• [Prompt]: Each entry in the listing below should be returned precisely as it is.

--

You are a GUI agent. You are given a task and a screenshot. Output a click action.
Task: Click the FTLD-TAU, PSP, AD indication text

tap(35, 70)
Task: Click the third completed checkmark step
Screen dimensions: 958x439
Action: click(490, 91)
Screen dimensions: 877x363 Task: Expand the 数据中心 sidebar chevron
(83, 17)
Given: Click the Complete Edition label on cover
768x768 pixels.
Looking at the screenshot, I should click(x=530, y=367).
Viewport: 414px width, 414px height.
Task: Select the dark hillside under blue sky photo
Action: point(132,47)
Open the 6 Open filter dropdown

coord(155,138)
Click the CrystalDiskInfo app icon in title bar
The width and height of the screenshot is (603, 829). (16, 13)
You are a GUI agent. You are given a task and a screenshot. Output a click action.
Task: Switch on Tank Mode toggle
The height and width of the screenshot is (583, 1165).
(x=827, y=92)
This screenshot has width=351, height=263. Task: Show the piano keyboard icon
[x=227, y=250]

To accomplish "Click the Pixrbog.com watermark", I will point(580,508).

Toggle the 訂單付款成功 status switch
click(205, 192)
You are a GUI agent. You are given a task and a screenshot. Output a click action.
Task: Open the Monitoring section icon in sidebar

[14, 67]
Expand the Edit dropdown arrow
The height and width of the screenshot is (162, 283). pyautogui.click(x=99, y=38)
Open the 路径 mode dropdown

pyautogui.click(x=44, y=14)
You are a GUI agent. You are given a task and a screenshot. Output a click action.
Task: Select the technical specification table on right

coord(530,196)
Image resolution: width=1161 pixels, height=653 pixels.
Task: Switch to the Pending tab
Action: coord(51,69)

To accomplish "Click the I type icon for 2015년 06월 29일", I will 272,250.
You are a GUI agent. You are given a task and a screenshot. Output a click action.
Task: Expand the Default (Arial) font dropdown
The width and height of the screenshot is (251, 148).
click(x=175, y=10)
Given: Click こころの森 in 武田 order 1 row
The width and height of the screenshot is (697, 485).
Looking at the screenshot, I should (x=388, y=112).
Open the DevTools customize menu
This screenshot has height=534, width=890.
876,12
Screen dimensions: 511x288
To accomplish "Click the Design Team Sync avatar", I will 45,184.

--

• [Response below]:
You are a GUI agent. You are given a task and a screenshot. Output a click action.
Task: Click the FTLD-TAU, PSP, AD indication text

tap(35, 70)
Task: Click the third completed checkmark step
Screen dimensions: 958x439
Action: click(490, 91)
Screen dimensions: 877x363 Task: Expand the 数据中心 sidebar chevron
(83, 17)
Given: Click the Complete Edition label on cover
768x768 pixels.
Looking at the screenshot, I should click(x=530, y=367).
Viewport: 414px width, 414px height.
Task: Select the dark hillside under blue sky photo
Action: point(132,47)
Open the 6 Open filter dropdown

coord(155,138)
Click the CrystalDiskInfo app icon in title bar
The width and height of the screenshot is (603, 829). (16, 13)
You are a GUI agent. You are given a task and a screenshot. Output a click action.
Task: Switch on Tank Mode toggle
The height and width of the screenshot is (583, 1165).
(x=827, y=92)
This screenshot has width=351, height=263. Task: Show the piano keyboard icon
[x=227, y=250]

To accomplish "Click the Pixrbog.com watermark", I will point(580,508).

Toggle the 訂單付款成功 status switch
click(205, 192)
You are a GUI agent. You are given a task and a screenshot. Output a click action.
Task: Open the Monitoring section icon in sidebar

[14, 67]
Expand the Edit dropdown arrow
The height and width of the screenshot is (162, 283). pyautogui.click(x=99, y=38)
Open the 路径 mode dropdown

pyautogui.click(x=44, y=14)
You are a GUI agent. You are given a task and a screenshot. Output a click action.
Task: Select the technical specification table on right

coord(530,196)
Image resolution: width=1161 pixels, height=653 pixels.
Task: Switch to the Pending tab
Action: coord(51,69)

To accomplish "Click the I type icon for 2015년 06월 29일", I will 272,250.
You are a GUI agent. You are given a task and a screenshot. Output a click action.
Task: Expand the Default (Arial) font dropdown
The width and height of the screenshot is (251, 148).
click(x=175, y=10)
Given: Click こころの森 in 武田 order 1 row
The width and height of the screenshot is (697, 485).
Looking at the screenshot, I should (x=388, y=112).
Open the DevTools customize menu
This screenshot has height=534, width=890.
876,12
Screen dimensions: 511x288
To accomplish "Click the Design Team Sync avatar", I will 45,184.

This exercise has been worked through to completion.